**Problem description**
With no edits of any kind, print each record that follows.

################

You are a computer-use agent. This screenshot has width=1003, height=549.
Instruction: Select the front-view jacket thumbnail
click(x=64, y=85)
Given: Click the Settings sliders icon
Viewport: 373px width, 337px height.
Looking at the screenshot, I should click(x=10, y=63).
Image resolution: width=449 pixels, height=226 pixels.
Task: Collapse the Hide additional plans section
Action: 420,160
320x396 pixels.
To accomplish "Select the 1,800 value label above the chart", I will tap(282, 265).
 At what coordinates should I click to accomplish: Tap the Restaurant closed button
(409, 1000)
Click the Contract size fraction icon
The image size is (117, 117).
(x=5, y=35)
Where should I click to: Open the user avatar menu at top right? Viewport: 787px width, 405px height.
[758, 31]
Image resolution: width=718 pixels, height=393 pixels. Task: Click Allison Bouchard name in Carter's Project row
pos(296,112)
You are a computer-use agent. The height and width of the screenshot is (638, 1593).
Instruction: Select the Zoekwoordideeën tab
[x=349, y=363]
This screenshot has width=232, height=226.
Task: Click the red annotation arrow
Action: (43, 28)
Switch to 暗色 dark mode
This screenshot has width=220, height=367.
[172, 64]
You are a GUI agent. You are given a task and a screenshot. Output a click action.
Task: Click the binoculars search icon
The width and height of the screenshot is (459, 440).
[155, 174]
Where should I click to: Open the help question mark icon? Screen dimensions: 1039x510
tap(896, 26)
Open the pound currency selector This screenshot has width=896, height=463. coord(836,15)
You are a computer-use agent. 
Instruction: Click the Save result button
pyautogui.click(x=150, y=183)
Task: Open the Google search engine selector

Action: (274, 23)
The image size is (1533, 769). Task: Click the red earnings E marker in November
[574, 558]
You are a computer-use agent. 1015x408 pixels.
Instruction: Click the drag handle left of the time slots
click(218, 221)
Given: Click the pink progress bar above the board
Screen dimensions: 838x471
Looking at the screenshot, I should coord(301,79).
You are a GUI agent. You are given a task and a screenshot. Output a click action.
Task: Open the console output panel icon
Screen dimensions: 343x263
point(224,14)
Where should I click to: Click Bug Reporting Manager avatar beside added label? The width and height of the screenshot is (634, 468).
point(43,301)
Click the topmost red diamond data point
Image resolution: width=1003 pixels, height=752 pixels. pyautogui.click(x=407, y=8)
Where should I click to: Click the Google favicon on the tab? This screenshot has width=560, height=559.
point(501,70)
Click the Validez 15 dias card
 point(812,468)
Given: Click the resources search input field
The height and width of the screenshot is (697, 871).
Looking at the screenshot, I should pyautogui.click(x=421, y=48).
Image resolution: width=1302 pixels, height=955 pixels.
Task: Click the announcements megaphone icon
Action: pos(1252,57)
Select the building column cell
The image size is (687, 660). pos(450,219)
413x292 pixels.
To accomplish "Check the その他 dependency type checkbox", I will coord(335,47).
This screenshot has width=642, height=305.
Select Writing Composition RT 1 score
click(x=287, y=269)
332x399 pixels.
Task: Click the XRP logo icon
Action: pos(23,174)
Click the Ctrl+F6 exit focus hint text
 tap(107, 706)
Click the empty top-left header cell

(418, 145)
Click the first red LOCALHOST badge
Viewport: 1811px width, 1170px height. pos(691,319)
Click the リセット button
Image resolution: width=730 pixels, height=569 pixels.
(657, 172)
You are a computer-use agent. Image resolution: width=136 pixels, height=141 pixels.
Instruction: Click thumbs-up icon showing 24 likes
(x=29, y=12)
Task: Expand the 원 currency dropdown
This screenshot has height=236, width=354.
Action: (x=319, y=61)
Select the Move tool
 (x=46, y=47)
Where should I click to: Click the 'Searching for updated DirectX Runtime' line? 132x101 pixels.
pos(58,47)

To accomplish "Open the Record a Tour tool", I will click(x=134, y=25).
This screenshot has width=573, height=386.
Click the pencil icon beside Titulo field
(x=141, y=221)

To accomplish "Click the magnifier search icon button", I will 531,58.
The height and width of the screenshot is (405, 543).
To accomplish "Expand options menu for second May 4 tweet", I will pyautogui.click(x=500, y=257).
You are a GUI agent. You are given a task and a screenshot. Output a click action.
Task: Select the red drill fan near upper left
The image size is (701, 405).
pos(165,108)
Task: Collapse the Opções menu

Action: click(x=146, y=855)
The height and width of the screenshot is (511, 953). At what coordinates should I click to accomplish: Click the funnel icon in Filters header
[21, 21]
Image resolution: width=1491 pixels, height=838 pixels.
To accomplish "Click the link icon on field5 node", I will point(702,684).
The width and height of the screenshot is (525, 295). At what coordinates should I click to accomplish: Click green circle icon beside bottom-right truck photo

################

**Exercise answer**
You are a computer-use agent. This screenshot has width=1003, height=549.
Instruction: Select the front-view jacket thumbnail
click(x=64, y=85)
Given: Click the Settings sliders icon
Viewport: 373px width, 337px height.
Looking at the screenshot, I should click(x=10, y=63).
Image resolution: width=449 pixels, height=226 pixels.
Task: Collapse the Hide additional plans section
Action: 420,160
320x396 pixels.
To accomplish "Select the 1,800 value label above the chart", I will tap(282, 265).
 At what coordinates should I click to accomplish: Tap the Restaurant closed button
(409, 1000)
Click the Contract size fraction icon
The image size is (117, 117).
(x=5, y=35)
Where should I click to: Open the user avatar menu at top right? Viewport: 787px width, 405px height.
[758, 31]
Image resolution: width=718 pixels, height=393 pixels. Task: Click Allison Bouchard name in Carter's Project row
pos(296,112)
You are a computer-use agent. The height and width of the screenshot is (638, 1593).
Instruction: Select the Zoekwoordideeën tab
[x=349, y=363]
This screenshot has width=232, height=226.
Task: Click the red annotation arrow
Action: (43, 28)
Switch to 暗色 dark mode
This screenshot has width=220, height=367.
[172, 64]
You are a GUI agent. You are given a task and a screenshot. Output a click action.
Task: Click the binoculars search icon
The width and height of the screenshot is (459, 440).
[155, 174]
Where should I click to: Open the help question mark icon? Screen dimensions: 1039x510
tap(896, 26)
Open the pound currency selector This screenshot has width=896, height=463. coord(836,15)
You are a computer-use agent. 
Instruction: Click the Save result button
pyautogui.click(x=150, y=183)
Task: Open the Google search engine selector

Action: (274, 23)
The image size is (1533, 769). Task: Click the red earnings E marker in November
[574, 558]
You are a computer-use agent. 1015x408 pixels.
Instruction: Click the drag handle left of the time slots
click(218, 221)
Given: Click the pink progress bar above the board
Screen dimensions: 838x471
Looking at the screenshot, I should coord(301,79).
You are a GUI agent. You are given a task and a screenshot. Output a click action.
Task: Open the console output panel icon
Screen dimensions: 343x263
point(224,14)
Where should I click to: Click Bug Reporting Manager avatar beside added label? The width and height of the screenshot is (634, 468).
point(43,301)
Click the topmost red diamond data point
Image resolution: width=1003 pixels, height=752 pixels. pyautogui.click(x=407, y=8)
Where should I click to: Click the Google favicon on the tab? This screenshot has width=560, height=559.
point(501,70)
Click the Validez 15 dias card
 point(812,468)
Given: Click the resources search input field
The height and width of the screenshot is (697, 871).
Looking at the screenshot, I should pyautogui.click(x=421, y=48).
Image resolution: width=1302 pixels, height=955 pixels.
Task: Click the announcements megaphone icon
Action: pos(1252,57)
Select the building column cell
The image size is (687, 660). pos(450,219)
413x292 pixels.
To accomplish "Check the その他 dependency type checkbox", I will coord(335,47).
This screenshot has width=642, height=305.
Select Writing Composition RT 1 score
click(x=287, y=269)
332x399 pixels.
Task: Click the XRP logo icon
Action: pos(23,174)
Click the Ctrl+F6 exit focus hint text
 tap(107, 706)
Click the empty top-left header cell

(418, 145)
Click the first red LOCALHOST badge
Viewport: 1811px width, 1170px height. pos(691,319)
Click the リセット button
Image resolution: width=730 pixels, height=569 pixels.
(657, 172)
You are a computer-use agent. Image resolution: width=136 pixels, height=141 pixels.
Instruction: Click thumbs-up icon showing 24 likes
(x=29, y=12)
Task: Expand the 원 currency dropdown
This screenshot has height=236, width=354.
Action: (x=319, y=61)
Select the Move tool
 (x=46, y=47)
Where should I click to: Click the 'Searching for updated DirectX Runtime' line? 132x101 pixels.
pos(58,47)

To accomplish "Open the Record a Tour tool", I will click(x=134, y=25).
This screenshot has width=573, height=386.
Click the pencil icon beside Titulo field
(x=141, y=221)

To accomplish "Click the magnifier search icon button", I will 531,58.
The height and width of the screenshot is (405, 543).
To accomplish "Expand options menu for second May 4 tweet", I will pyautogui.click(x=500, y=257).
You are a GUI agent. You are given a task and a screenshot. Output a click action.
Task: Select the red drill fan near upper left
The image size is (701, 405).
pos(165,108)
Task: Collapse the Opções menu

Action: click(x=146, y=855)
The height and width of the screenshot is (511, 953). At what coordinates should I click to accomplish: Click the funnel icon in Filters header
[21, 21]
Image resolution: width=1491 pixels, height=838 pixels.
To accomplish "Click the link icon on field5 node", I will point(702,684).
The width and height of the screenshot is (525, 295). At what coordinates should I click to accomplish: Click green circle icon beside bottom-right truck photo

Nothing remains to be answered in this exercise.